■ **Aim of the exercise**:
Identify each line in the entries below that contains the string "Viewport" and copy those lines. Case counts.

* start Given information *

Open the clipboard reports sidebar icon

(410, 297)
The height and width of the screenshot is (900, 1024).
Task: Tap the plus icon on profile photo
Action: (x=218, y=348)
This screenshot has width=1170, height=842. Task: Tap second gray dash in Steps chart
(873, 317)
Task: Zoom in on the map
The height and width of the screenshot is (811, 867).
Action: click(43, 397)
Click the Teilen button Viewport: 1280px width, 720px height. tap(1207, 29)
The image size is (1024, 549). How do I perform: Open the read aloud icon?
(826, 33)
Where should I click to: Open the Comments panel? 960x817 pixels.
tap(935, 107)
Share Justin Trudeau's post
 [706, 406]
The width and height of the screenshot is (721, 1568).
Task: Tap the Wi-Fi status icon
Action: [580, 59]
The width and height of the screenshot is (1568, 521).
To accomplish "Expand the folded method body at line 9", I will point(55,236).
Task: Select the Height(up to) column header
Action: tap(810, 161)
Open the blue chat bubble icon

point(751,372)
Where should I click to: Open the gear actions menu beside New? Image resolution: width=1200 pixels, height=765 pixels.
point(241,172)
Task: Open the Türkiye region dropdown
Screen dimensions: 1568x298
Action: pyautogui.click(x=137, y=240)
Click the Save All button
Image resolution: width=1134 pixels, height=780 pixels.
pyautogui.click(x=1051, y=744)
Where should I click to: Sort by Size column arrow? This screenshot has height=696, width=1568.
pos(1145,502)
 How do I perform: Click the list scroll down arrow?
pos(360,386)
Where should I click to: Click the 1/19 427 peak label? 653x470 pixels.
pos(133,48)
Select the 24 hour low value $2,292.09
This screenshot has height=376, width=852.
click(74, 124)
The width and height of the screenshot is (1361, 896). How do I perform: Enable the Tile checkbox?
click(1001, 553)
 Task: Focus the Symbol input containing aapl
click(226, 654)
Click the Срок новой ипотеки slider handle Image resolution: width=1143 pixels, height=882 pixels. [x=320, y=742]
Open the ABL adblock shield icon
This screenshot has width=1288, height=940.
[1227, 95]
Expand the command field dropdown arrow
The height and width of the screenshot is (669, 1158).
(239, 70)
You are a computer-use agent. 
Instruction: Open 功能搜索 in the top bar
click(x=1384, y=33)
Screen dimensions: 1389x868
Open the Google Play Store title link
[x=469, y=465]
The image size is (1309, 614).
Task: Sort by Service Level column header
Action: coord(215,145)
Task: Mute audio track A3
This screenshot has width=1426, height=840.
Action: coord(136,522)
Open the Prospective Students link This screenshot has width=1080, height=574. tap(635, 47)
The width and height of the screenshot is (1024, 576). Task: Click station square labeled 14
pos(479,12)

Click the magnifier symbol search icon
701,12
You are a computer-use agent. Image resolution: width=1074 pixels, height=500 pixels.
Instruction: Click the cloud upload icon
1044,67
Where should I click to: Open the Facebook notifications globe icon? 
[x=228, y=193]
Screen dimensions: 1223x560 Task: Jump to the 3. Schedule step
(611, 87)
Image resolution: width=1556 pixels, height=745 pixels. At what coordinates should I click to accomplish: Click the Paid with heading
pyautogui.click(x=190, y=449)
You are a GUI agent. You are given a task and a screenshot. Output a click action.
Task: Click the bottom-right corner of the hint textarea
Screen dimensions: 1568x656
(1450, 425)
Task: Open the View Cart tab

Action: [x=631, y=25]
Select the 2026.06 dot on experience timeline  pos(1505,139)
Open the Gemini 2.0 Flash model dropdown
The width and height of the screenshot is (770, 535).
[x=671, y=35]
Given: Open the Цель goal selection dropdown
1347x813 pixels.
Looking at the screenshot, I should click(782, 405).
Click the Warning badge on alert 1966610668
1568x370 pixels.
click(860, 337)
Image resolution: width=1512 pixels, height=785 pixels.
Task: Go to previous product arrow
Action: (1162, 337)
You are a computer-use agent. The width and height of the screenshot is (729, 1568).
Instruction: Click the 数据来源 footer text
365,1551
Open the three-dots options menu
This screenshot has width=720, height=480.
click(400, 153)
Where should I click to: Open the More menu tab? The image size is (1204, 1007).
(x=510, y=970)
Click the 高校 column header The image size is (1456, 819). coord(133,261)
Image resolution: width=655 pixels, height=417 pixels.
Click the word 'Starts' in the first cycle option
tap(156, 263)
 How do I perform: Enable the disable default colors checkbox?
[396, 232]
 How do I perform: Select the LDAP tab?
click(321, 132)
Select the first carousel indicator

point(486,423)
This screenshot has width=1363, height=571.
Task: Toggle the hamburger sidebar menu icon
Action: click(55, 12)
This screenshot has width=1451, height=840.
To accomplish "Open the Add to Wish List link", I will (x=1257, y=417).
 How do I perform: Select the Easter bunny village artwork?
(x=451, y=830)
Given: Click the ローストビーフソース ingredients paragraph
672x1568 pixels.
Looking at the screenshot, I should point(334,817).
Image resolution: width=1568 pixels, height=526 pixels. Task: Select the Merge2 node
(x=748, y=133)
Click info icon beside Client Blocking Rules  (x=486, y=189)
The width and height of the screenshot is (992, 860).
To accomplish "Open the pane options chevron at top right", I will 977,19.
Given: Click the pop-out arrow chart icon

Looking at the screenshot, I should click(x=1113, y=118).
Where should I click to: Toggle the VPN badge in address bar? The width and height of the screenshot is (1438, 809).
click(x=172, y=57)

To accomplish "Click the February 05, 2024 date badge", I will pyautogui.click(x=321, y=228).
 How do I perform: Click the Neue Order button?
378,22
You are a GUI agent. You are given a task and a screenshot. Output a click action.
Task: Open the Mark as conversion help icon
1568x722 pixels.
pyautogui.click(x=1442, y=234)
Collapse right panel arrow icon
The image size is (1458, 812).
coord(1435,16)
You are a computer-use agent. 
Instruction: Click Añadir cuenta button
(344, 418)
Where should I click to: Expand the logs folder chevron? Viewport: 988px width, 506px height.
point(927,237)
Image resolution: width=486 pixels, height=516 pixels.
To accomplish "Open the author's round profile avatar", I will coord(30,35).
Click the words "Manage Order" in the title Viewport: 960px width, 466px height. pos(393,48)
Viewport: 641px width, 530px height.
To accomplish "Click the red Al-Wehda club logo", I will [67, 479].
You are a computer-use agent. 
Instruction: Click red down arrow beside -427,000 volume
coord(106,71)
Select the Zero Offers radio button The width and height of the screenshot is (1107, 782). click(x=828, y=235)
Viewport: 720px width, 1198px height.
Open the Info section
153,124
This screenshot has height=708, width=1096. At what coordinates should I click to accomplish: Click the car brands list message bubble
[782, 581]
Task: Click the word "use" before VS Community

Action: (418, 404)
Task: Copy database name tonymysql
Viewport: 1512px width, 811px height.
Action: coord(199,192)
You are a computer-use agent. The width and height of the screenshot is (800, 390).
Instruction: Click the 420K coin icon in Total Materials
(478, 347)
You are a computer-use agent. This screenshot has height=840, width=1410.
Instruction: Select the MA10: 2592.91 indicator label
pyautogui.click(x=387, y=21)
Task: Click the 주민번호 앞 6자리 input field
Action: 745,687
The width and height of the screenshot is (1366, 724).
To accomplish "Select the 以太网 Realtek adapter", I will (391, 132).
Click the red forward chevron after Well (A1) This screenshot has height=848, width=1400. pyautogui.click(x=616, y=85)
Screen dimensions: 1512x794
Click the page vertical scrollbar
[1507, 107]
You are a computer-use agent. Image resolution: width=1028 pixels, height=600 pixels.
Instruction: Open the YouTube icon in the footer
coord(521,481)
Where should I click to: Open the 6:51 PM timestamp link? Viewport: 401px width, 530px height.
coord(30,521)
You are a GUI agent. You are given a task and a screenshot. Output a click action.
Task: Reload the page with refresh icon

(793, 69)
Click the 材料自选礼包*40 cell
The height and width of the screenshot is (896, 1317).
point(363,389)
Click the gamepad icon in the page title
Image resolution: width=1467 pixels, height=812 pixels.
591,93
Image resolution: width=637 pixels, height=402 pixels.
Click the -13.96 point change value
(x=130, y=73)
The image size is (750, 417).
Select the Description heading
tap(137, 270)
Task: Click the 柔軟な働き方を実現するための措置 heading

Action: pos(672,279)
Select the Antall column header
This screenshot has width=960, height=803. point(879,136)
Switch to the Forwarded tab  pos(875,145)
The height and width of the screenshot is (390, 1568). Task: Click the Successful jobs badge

* end Given information *

■ **The solution**:
Click the Teilen button Viewport: 1280px width, 720px height. tap(1207, 29)
Where should I click to: Expand the logs folder chevron? Viewport: 988px width, 506px height.
Click the words "Manage Order" in the title Viewport: 960px width, 466px height. pos(393,48)
Viewport: 641px width, 530px height.
Viewport: 720px width, 1198px height.
Viewport: 1512px width, 811px height.
Where should I click to: Open the 6:51 PM timestamp link? Viewport: 401px width, 530px height.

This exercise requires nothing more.